What this task involves:
For each record here, output an exact copy.

──────── Provided entries

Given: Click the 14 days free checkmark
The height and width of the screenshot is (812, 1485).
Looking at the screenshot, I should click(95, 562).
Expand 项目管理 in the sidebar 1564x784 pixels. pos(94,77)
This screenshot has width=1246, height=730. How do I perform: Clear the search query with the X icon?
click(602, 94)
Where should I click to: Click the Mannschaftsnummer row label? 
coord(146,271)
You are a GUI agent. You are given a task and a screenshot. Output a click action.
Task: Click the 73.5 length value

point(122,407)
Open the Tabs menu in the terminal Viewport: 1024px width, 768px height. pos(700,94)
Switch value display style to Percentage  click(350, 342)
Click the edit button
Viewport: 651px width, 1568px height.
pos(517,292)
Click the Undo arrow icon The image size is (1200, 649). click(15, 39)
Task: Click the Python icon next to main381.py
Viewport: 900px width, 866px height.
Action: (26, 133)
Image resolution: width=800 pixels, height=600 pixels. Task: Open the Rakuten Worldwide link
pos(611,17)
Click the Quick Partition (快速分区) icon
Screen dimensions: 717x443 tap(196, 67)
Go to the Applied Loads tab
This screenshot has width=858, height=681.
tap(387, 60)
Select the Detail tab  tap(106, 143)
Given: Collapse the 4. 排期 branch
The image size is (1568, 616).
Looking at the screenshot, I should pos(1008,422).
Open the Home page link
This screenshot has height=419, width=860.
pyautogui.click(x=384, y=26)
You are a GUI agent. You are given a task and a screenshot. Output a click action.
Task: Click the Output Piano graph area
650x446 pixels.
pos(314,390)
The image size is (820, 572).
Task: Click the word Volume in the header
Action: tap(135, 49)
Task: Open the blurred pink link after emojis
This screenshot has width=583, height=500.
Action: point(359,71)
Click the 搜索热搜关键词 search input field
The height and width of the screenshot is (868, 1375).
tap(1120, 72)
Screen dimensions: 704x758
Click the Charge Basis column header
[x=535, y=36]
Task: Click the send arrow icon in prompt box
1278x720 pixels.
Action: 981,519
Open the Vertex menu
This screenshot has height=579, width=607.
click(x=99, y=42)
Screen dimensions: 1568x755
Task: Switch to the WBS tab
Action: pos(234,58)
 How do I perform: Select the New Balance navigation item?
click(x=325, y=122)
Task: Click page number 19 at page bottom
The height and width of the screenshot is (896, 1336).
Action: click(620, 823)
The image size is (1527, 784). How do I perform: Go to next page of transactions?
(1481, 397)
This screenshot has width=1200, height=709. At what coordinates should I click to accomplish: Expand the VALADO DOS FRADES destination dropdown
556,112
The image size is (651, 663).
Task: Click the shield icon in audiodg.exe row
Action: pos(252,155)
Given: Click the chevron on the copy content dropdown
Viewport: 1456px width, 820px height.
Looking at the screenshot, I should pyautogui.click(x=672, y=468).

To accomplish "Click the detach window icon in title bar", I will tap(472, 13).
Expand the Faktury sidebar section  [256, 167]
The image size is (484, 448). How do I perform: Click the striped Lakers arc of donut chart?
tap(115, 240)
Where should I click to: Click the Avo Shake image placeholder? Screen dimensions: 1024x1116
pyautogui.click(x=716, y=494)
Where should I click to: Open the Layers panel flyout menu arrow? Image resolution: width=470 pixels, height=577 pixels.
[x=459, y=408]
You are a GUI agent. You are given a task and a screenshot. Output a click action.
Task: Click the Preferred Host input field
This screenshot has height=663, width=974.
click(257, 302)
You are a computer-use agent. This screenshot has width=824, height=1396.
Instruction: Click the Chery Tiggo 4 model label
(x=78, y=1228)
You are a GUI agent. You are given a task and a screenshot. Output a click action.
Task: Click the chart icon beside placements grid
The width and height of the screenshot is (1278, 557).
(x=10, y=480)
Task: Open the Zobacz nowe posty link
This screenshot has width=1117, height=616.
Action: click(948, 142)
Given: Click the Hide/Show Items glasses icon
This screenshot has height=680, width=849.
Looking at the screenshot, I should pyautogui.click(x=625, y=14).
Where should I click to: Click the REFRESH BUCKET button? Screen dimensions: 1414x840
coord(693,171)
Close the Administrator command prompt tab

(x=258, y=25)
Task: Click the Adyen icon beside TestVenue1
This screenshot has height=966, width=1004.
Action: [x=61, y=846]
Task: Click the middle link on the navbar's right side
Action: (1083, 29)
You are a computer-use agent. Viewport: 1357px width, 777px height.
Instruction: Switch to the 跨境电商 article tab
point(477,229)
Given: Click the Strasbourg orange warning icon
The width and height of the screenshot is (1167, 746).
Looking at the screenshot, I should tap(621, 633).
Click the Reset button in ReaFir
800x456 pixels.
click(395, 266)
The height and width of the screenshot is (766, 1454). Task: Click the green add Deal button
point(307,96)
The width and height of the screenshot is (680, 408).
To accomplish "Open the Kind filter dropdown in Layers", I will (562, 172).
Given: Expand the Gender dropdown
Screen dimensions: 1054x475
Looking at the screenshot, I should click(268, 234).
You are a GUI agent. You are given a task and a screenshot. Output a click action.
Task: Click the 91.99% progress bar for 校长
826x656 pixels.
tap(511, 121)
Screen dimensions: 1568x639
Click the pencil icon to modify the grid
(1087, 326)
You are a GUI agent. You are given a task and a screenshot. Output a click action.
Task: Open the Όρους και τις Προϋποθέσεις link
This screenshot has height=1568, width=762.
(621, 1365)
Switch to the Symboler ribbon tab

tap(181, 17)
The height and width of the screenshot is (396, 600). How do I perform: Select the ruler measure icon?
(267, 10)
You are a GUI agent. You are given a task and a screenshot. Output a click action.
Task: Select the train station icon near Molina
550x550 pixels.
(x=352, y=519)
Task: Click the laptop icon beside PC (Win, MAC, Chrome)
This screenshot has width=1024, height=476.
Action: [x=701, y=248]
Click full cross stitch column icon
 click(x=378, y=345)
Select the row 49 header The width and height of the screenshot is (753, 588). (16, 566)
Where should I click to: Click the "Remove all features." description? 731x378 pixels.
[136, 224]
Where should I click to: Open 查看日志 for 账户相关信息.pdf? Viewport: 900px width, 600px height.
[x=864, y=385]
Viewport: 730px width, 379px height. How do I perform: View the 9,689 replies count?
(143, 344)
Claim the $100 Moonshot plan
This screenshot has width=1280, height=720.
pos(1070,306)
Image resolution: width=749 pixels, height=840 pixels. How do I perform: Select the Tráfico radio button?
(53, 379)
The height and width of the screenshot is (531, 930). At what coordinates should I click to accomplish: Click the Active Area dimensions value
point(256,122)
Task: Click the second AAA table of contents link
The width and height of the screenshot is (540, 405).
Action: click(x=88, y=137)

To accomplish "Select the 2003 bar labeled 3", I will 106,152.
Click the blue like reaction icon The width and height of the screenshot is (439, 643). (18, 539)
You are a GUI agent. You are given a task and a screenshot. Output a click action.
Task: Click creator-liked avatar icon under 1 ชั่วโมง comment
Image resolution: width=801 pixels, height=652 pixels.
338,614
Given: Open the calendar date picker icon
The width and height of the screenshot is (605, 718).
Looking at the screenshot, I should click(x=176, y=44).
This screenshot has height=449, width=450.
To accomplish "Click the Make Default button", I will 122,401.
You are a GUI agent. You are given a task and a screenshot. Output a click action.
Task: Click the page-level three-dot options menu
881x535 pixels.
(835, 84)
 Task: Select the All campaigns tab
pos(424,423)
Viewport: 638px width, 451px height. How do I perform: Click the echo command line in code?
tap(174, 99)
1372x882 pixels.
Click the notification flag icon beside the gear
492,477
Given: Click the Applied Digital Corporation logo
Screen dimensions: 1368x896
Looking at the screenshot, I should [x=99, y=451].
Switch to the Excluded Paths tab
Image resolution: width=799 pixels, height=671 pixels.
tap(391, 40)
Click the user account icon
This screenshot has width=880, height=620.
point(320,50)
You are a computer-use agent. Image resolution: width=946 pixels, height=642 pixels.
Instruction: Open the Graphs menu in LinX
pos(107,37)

────────────────

Exercise solution:
Given: Click the 14 days free checkmark
The height and width of the screenshot is (812, 1485).
Looking at the screenshot, I should click(95, 562).
Expand 项目管理 in the sidebar 1564x784 pixels. pos(94,77)
This screenshot has width=1246, height=730. How do I perform: Clear the search query with the X icon?
click(602, 94)
Where should I click to: Click the Mannschaftsnummer row label? 
coord(146,271)
You are a GUI agent. You are given a task and a screenshot. Output a click action.
Task: Click the 73.5 length value

point(122,407)
Open the Tabs menu in the terminal Viewport: 1024px width, 768px height. pos(700,94)
Switch value display style to Percentage  click(350, 342)
Click the edit button
Viewport: 651px width, 1568px height.
pos(517,292)
Click the Undo arrow icon The image size is (1200, 649). click(15, 39)
Task: Click the Python icon next to main381.py
Viewport: 900px width, 866px height.
Action: (26, 133)
Image resolution: width=800 pixels, height=600 pixels. Task: Open the Rakuten Worldwide link
pos(611,17)
Click the Quick Partition (快速分区) icon
Screen dimensions: 717x443 tap(196, 67)
Go to the Applied Loads tab
This screenshot has width=858, height=681.
tap(387, 60)
Select the Detail tab  tap(106, 143)
Given: Collapse the 4. 排期 branch
The image size is (1568, 616).
Looking at the screenshot, I should pos(1008,422).
Open the Home page link
This screenshot has height=419, width=860.
pyautogui.click(x=384, y=26)
You are a GUI agent. You are given a task and a screenshot. Output a click action.
Task: Click the Output Piano graph area
650x446 pixels.
pos(314,390)
The image size is (820, 572).
Task: Click the word Volume in the header
Action: tap(135, 49)
Task: Open the blurred pink link after emojis
This screenshot has width=583, height=500.
Action: point(359,71)
Click the 搜索热搜关键词 search input field
The height and width of the screenshot is (868, 1375).
tap(1120, 72)
Screen dimensions: 704x758
Click the Charge Basis column header
[x=535, y=36]
Task: Click the send arrow icon in prompt box
1278x720 pixels.
Action: 981,519
Open the Vertex menu
This screenshot has height=579, width=607.
click(x=99, y=42)
Screen dimensions: 1568x755
Task: Switch to the WBS tab
Action: pos(234,58)
 How do I perform: Select the New Balance navigation item?
click(x=325, y=122)
Task: Click page number 19 at page bottom
The height and width of the screenshot is (896, 1336).
Action: click(620, 823)
The image size is (1527, 784). How do I perform: Go to next page of transactions?
(1481, 397)
This screenshot has width=1200, height=709. At what coordinates should I click to accomplish: Expand the VALADO DOS FRADES destination dropdown
556,112
The image size is (651, 663).
Task: Click the shield icon in audiodg.exe row
Action: pos(252,155)
Given: Click the chevron on the copy content dropdown
Viewport: 1456px width, 820px height.
Looking at the screenshot, I should pyautogui.click(x=672, y=468).

To accomplish "Click the detach window icon in title bar", I will tap(472, 13).
Expand the Faktury sidebar section  [256, 167]
The image size is (484, 448). How do I perform: Click the striped Lakers arc of donut chart?
tap(115, 240)
Where should I click to: Click the Avo Shake image placeholder? Screen dimensions: 1024x1116
pyautogui.click(x=716, y=494)
Where should I click to: Open the Layers panel flyout menu arrow? Image resolution: width=470 pixels, height=577 pixels.
[x=459, y=408]
You are a GUI agent. You are given a task and a screenshot. Output a click action.
Task: Click the Preferred Host input field
This screenshot has height=663, width=974.
click(257, 302)
You are a computer-use agent. This screenshot has width=824, height=1396.
Instruction: Click the Chery Tiggo 4 model label
(x=78, y=1228)
You are a GUI agent. You are given a task and a screenshot. Output a click action.
Task: Click the chart icon beside placements grid
The width and height of the screenshot is (1278, 557).
(x=10, y=480)
Task: Open the Zobacz nowe posty link
This screenshot has width=1117, height=616.
Action: click(948, 142)
Given: Click the Hide/Show Items glasses icon
This screenshot has height=680, width=849.
Looking at the screenshot, I should pyautogui.click(x=625, y=14).
Where should I click to: Click the REFRESH BUCKET button? Screen dimensions: 1414x840
coord(693,171)
Close the Administrator command prompt tab

(x=258, y=25)
Task: Click the Adyen icon beside TestVenue1
This screenshot has height=966, width=1004.
Action: [x=61, y=846]
Task: Click the middle link on the navbar's right side
Action: (1083, 29)
You are a computer-use agent. Viewport: 1357px width, 777px height.
Instruction: Switch to the 跨境电商 article tab
point(477,229)
Given: Click the Strasbourg orange warning icon
The width and height of the screenshot is (1167, 746).
Looking at the screenshot, I should tap(621, 633).
Click the Reset button in ReaFir
800x456 pixels.
click(395, 266)
The height and width of the screenshot is (766, 1454). Task: Click the green add Deal button
point(307,96)
The width and height of the screenshot is (680, 408).
To accomplish "Open the Kind filter dropdown in Layers", I will (562, 172).
Given: Expand the Gender dropdown
Screen dimensions: 1054x475
Looking at the screenshot, I should click(268, 234).
You are a GUI agent. You are given a task and a screenshot. Output a click action.
Task: Click the 91.99% progress bar for 校长
826x656 pixels.
tap(511, 121)
Screen dimensions: 1568x639
Click the pencil icon to modify the grid
(1087, 326)
You are a GUI agent. You are given a task and a screenshot. Output a click action.
Task: Open the Όρους και τις Προϋποθέσεις link
This screenshot has height=1568, width=762.
(621, 1365)
Switch to the Symboler ribbon tab

tap(181, 17)
The height and width of the screenshot is (396, 600). How do I perform: Select the ruler measure icon?
(267, 10)
You are a GUI agent. You are given a task and a screenshot. Output a click action.
Task: Select the train station icon near Molina
550x550 pixels.
(x=352, y=519)
Task: Click the laptop icon beside PC (Win, MAC, Chrome)
This screenshot has width=1024, height=476.
Action: [x=701, y=248]
Click full cross stitch column icon
 click(x=378, y=345)
Select the row 49 header The width and height of the screenshot is (753, 588). (16, 566)
Where should I click to: Click the "Remove all features." description? 731x378 pixels.
[136, 224]
Where should I click to: Open 查看日志 for 账户相关信息.pdf? Viewport: 900px width, 600px height.
[x=864, y=385]
Viewport: 730px width, 379px height. How do I perform: View the 9,689 replies count?
(143, 344)
Claim the $100 Moonshot plan
This screenshot has width=1280, height=720.
pos(1070,306)
Image resolution: width=749 pixels, height=840 pixels. How do I perform: Select the Tráfico radio button?
(53, 379)
The height and width of the screenshot is (531, 930). At what coordinates should I click to accomplish: Click the Active Area dimensions value
point(256,122)
Task: Click the second AAA table of contents link
The width and height of the screenshot is (540, 405).
Action: click(x=88, y=137)

To accomplish "Select the 2003 bar labeled 3", I will 106,152.
Click the blue like reaction icon The width and height of the screenshot is (439, 643). (18, 539)
You are a GUI agent. You are given a task and a screenshot. Output a click action.
Task: Click creator-liked avatar icon under 1 ชั่วโมง comment
Image resolution: width=801 pixels, height=652 pixels.
338,614
Given: Open the calendar date picker icon
The width and height of the screenshot is (605, 718).
Looking at the screenshot, I should click(x=176, y=44).
This screenshot has height=449, width=450.
To accomplish "Click the Make Default button", I will 122,401.
You are a GUI agent. You are given a task and a screenshot. Output a click action.
Task: Click the page-level three-dot options menu
881x535 pixels.
(835, 84)
 Task: Select the All campaigns tab
pos(424,423)
Viewport: 638px width, 451px height. How do I perform: Click the echo command line in code?
tap(174, 99)
1372x882 pixels.
Click the notification flag icon beside the gear
492,477
Given: Click the Applied Digital Corporation logo
Screen dimensions: 1368x896
Looking at the screenshot, I should [x=99, y=451].
Switch to the Excluded Paths tab
Image resolution: width=799 pixels, height=671 pixels.
tap(391, 40)
Click the user account icon
This screenshot has width=880, height=620.
point(320,50)
You are a computer-use agent. Image resolution: width=946 pixels, height=642 pixels.
Instruction: Open the Graphs menu in LinX
pos(107,37)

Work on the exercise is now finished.